Switch to new hickory-resolver release and harden security settings

[cr-tk]

Summary & Motivation (Problem vs. Solution)

This PR has three aspects:

1. Switch from hickory-resolver 0.24.4 to 0.25.2, and the significant transitive dependency changes that requires.
2. Adapt some API usage to be compatible with the new hickory-resolver version.
3. Turn on two DNS security hardening features.

The motivation for 1) and 3) are recommendations from a recent Trail of Bits audit of the qos_net component. The 0.25.x branch came out in March and has some notable improvements. Step 2) is a necessary side effect.

Via 3), we now enable opportunistic DNSSEC validation as well as case randomization, which helps under some circumstances.

For 2), it is now necessary to have an explicit Tokio runtime handle. We create it on the Proxy level, since instantiating it ad-hoc at the ProxyConnection level is too costly. Since we block synchronously on the (formally async) DNS request, threading should effectively work as it did before.

Note for the code reviewer: the Tokio runtime needs to drop to clean up resources. By my understanding, it will do so automatically once the struct Proxy does, but this may be worth double-checking.
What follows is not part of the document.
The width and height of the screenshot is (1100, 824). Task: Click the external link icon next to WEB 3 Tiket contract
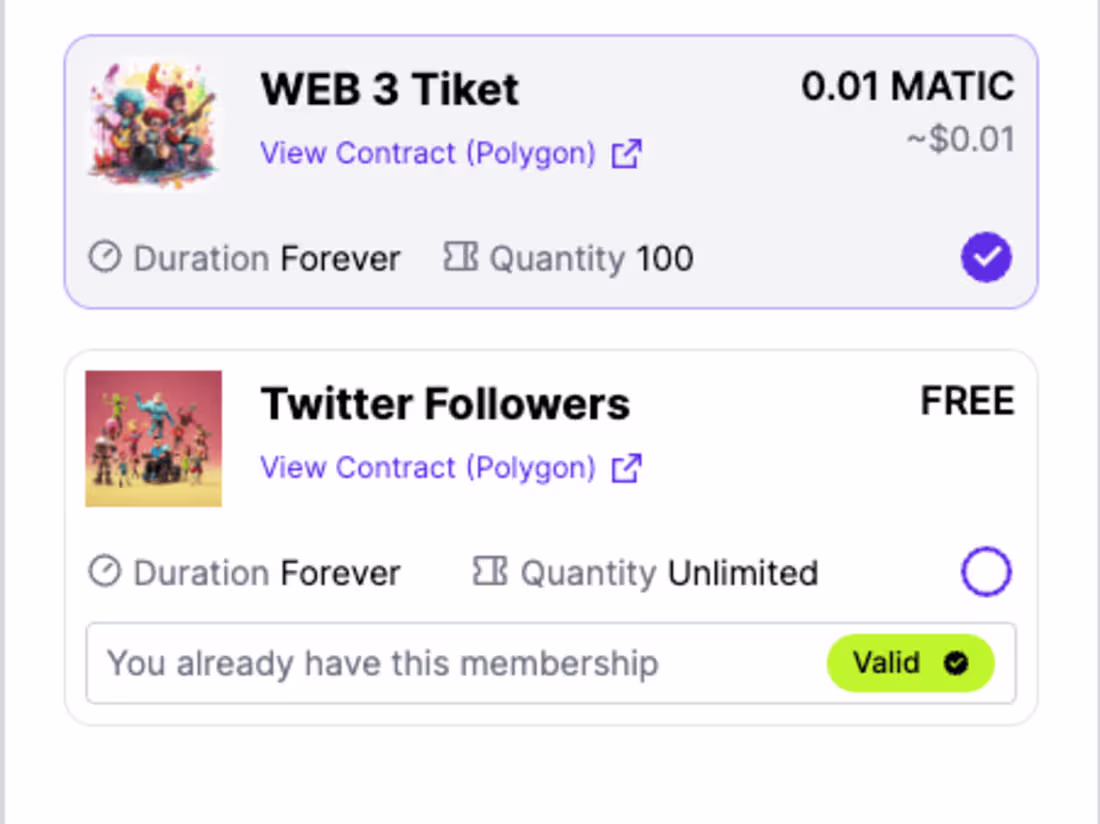[x=627, y=152]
Note for dependency security review: I haven't looked at the crate changes yet, and will document that in the comments.

How I Tested These Changes

Local tests.

Due to the changes to the DNS resolution behavior (notably DNSSEC usage), and potential related performance changes, this PR should have some regression testing in pre-prod environments before production usage.

If the proxy attempts to resolve a domain that has broken DNSSEC settings, we now expect this to fail. In most combinations, it would have failed already before this change (namely by the upstream resolver understanding DNSSEC and triggering a SERVFAIL on its own), but in theory this could now locally spot and reject problematic records that were previously accepted.

Pre merge check list

[cr-tk]

I've started on the dependency security review, see internal documentation.

[cr-tk]

This PR will require another rebase after #539 is merged.

[cr-tk]

@r-n-o @mark-nesbitt I've finished the dependency security review, see internal discussion and documentation.

[r-n-o]

Nice work!

[r-n-o]

Don't see this listed in the internal documentation, but this might be because it's already part of qos (in qos_enclave's Cargo.lock)

[r-n-o]

Same here: not listed in the sheet but fine given it's already in src/qos_enclave/Cargo.lock 👍

[r-n-o]

Thanks for the test coverage here!

[cr-tk]

@r-n-o thank you. As you already mentioned, crate versions that we already carry in trusted lockfiles are automatically trusted for changes in other lockfiles, and so aren't considered as a change of the trust situation (= not listed in the change set).

I can consider options for calling those out automatically, but I'll have to see if the corresponding addition of complexity in the tooling is worth it.

[cr-tk]

Also, for the record: c0aac25 avoids a footgun situation where DNSSEC is requested but not actually enabled. This is now reported and fixed upstream via hickory-dns/hickory-dns#3089.

hickory-dns/hickory-dns#3090 outlines the report and upstream bug fixes for a problematic edge case that we ran into during testing. Based on the developer's feedback, the corresponding fixes will likely only become available to us once we switch to future 0.26.x versions, and once those are stable enough for us. We'll have to see if this becomes relevant.